Question

The weight of $2.01 \times {10^{23}}$ molecules of $CO$ is:
A.$9.3g$
B.$7.2g$
C.$1.2g$
D.$3g$

Answer 1

Hint: In one mole of atom there are $6.02 \times {10^{23}}$molecules. If in the molecule we have to find the number of molecules then we have to multiply the Avogadro number by the molecule present in the compound.

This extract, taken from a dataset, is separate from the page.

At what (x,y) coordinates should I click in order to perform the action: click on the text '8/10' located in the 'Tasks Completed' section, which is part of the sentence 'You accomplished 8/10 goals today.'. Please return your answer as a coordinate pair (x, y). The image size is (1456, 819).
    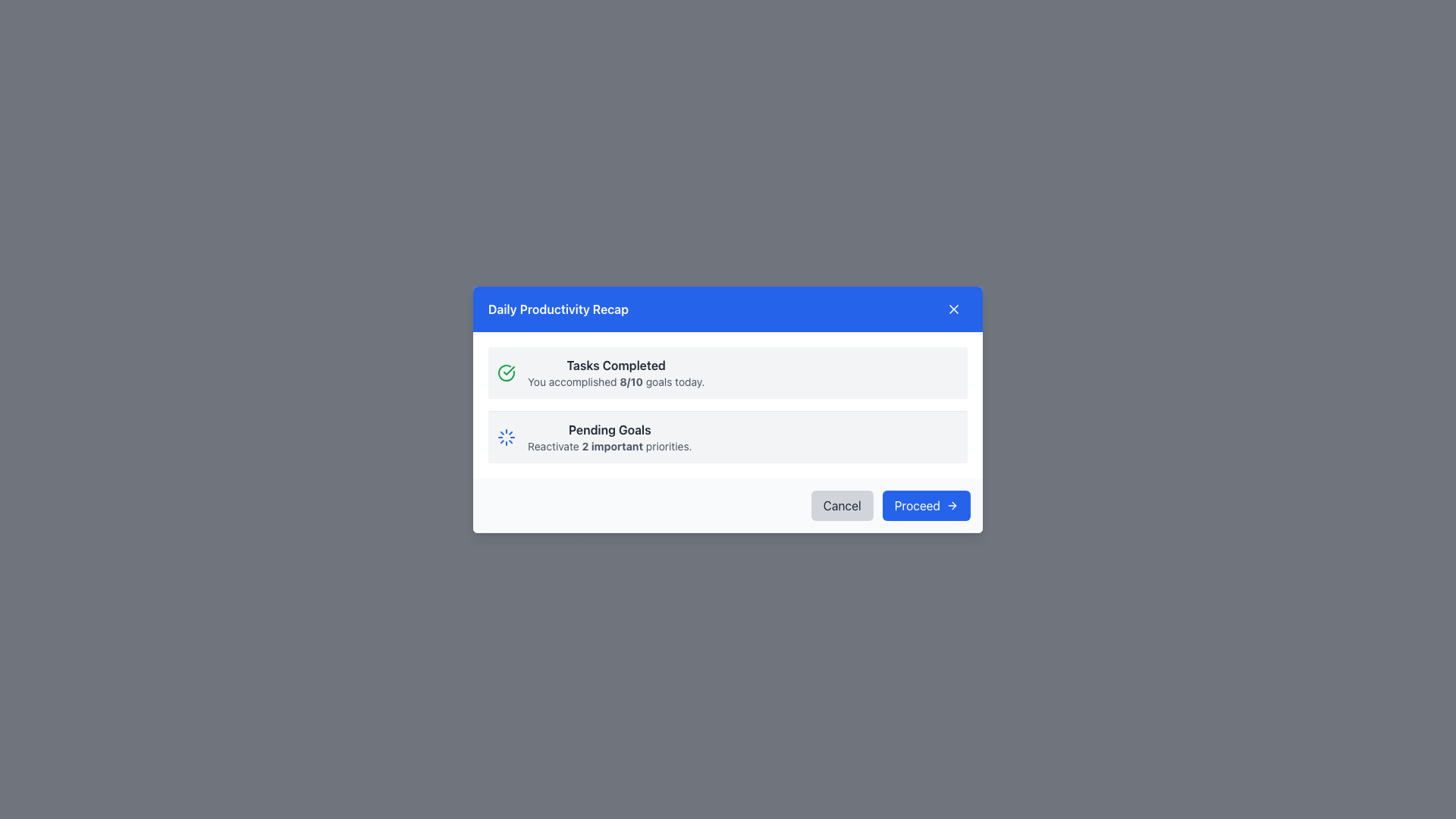
    Looking at the image, I should click on (631, 380).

Complete step by step solution:
First of all we will talk about the gram molecule, Avogadro number and atoms.
Atoms: It is the smallest unit of an element. The elements are made of the same kind of atoms. In the atoms there are three particles: electrons, protons and neutrons.
Electrons: They are the negatively charged particle having negligible mass. They move in the atoms outside the nucleus in a fixed orbit.
Protons: They are positively charged particles. They have mass. They are present in the nucleus (a special room in the atoms where neutrons and protons are present).
Neutrons: They have no charge but they have mass. They are also present in the nucleus along with protons.
Gram molecule: It is defined as the number of grams of the substance i.e. the molecular mass of the substance.
Atomic mass: It is defined as the total number of protons and neutrons present in the nucleus of an atom. It is represented by symbol A.
Atomic number: It is defined as the number of protons in the nucleus of an atom. It is represented by symbol Z.
In the given question we have to find the weight of $2.01 \times {10^{23}}$ molecules of $CO$. We know that the number of moles is equal to the ratio of given molecules of substance to the Avogadro number. We know that one gram molecule contains $6.02 \times {10^{23}}$ molecules. The quantity $6.02 \times {10^{23}}$ is known as Avogadro number. So number of moles is $\dfrac{{2.01 \times {{10}^{23}}}}{{6.02 \times {{10}^{23}}}} = 0.333$. We also know that one mole of carbon monoxide has mass equal to $28g$. So the weight of $0.333$ moles will be $28 \times 0.3333 = 9.3$grams.

So option A is correct.

Note: In one mole of compound the gram equivalent is $6.02 \times {10^{23}}$molecules. Then if we want to find the gram equivalent for the atoms separately then divide the Avogadro number by the number of atoms present in the compound.